Benchmark pipeline overview#

What the benchmark actually measures#

MedVision is not a visual question-answering benchmark in the usual sense. Every subtask asks a vision–language model to read a medical image and return a number with physical meaning — a bounding box in pixel coordinates, a tumour or lesion axis length in millimetres, or an anatomical angle in degrees. The score therefore reflects one thing: how close the model’s reported quantity is to a ground-truth measurement derived from expert segmentations and landmarks.

Three task families are graded, each with its own annotation type and its own notion of “correct”:

Task

Annotation type

What the model outputs

Core metrics

Detection

BoxCoordinate

4 box corner values

IoU, Precision, Recall, F1, SuccessRate

Tumour/Lesion size (TL)

TumorLesionSize

major + minor axis (mm)

MAE, MRE, nMAE, SuccessRate

Angle/Distance (AD)

BiometricsFromLandmarks

one scalar (degrees or mm)

MAE, MRE, SuccessRate

Because the answer is a physical quantity, a model can only score well if it (a) understands the image, (b) reasons about the geometry, and (c) converts pixels to physical units correctly.

The three stages#

Scoring a model is a fixed three-stage pipeline. Each stage is a python -m entry point, and later stages read the artefacts the earlier ones drop into Results/<task_tag>/<model>/.

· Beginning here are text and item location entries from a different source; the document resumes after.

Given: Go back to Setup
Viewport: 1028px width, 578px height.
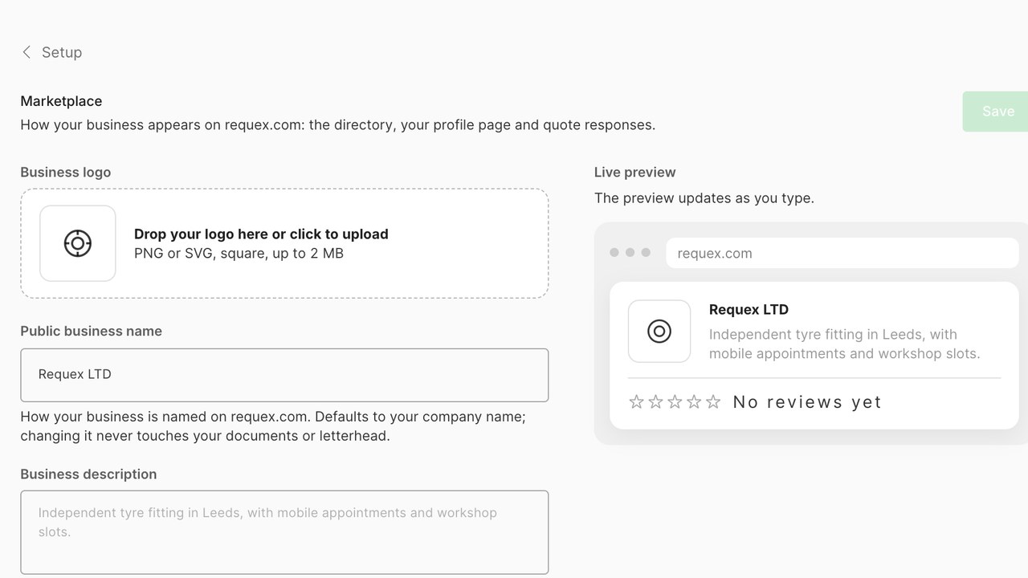Looking at the screenshot, I should click(51, 52).
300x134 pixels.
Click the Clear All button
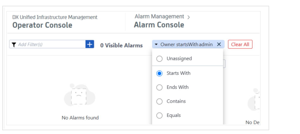pyautogui.click(x=240, y=44)
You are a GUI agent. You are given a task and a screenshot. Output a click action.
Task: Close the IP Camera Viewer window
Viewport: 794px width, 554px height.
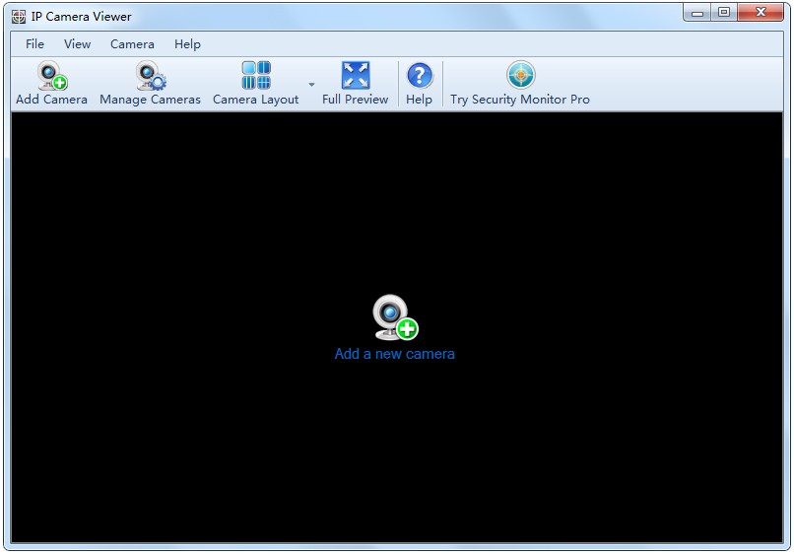coord(761,13)
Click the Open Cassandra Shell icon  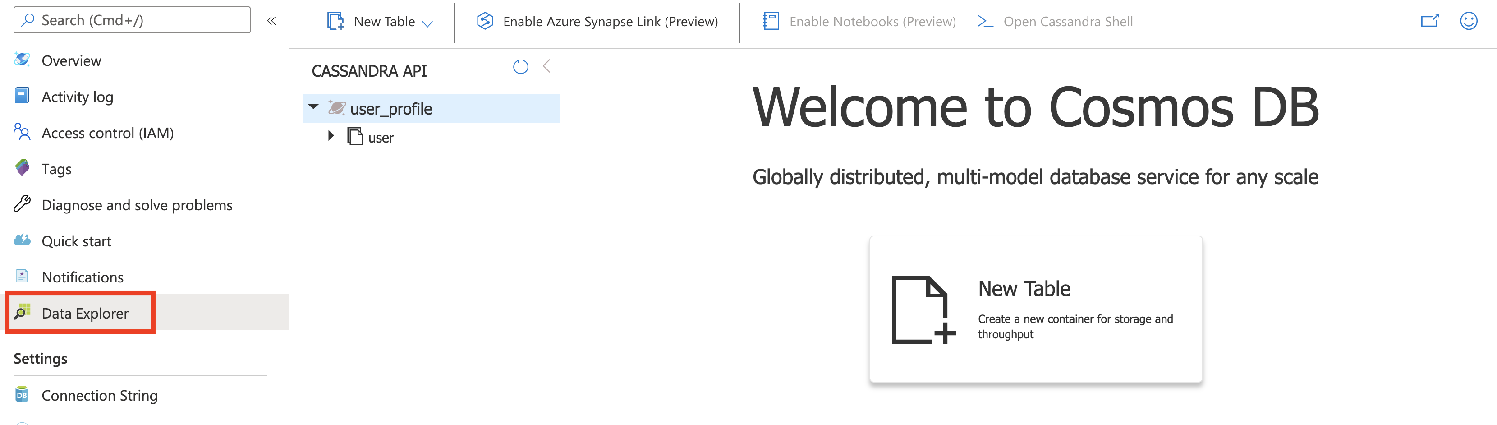(x=984, y=22)
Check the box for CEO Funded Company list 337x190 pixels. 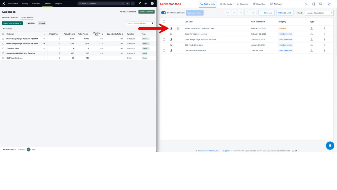(164, 45)
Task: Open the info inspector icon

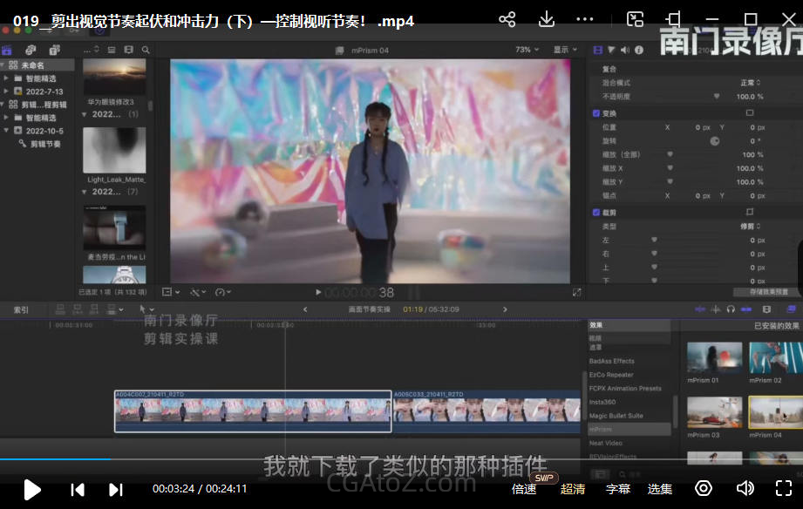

1. Evaluate. The launcher scripts under script/benchmark-*/ (eval__*.sh) invoke python -m medvision_bm.benchmark.eval__<model>, which runs inference over the sampled subtasks and writes one raw JSONL of prompts and responses per subtask. You typically only edit a few variables in the shell script (working directory, the model’s Hugging Face id, a folder-name label, and batch size), then run it — see Running evaluations.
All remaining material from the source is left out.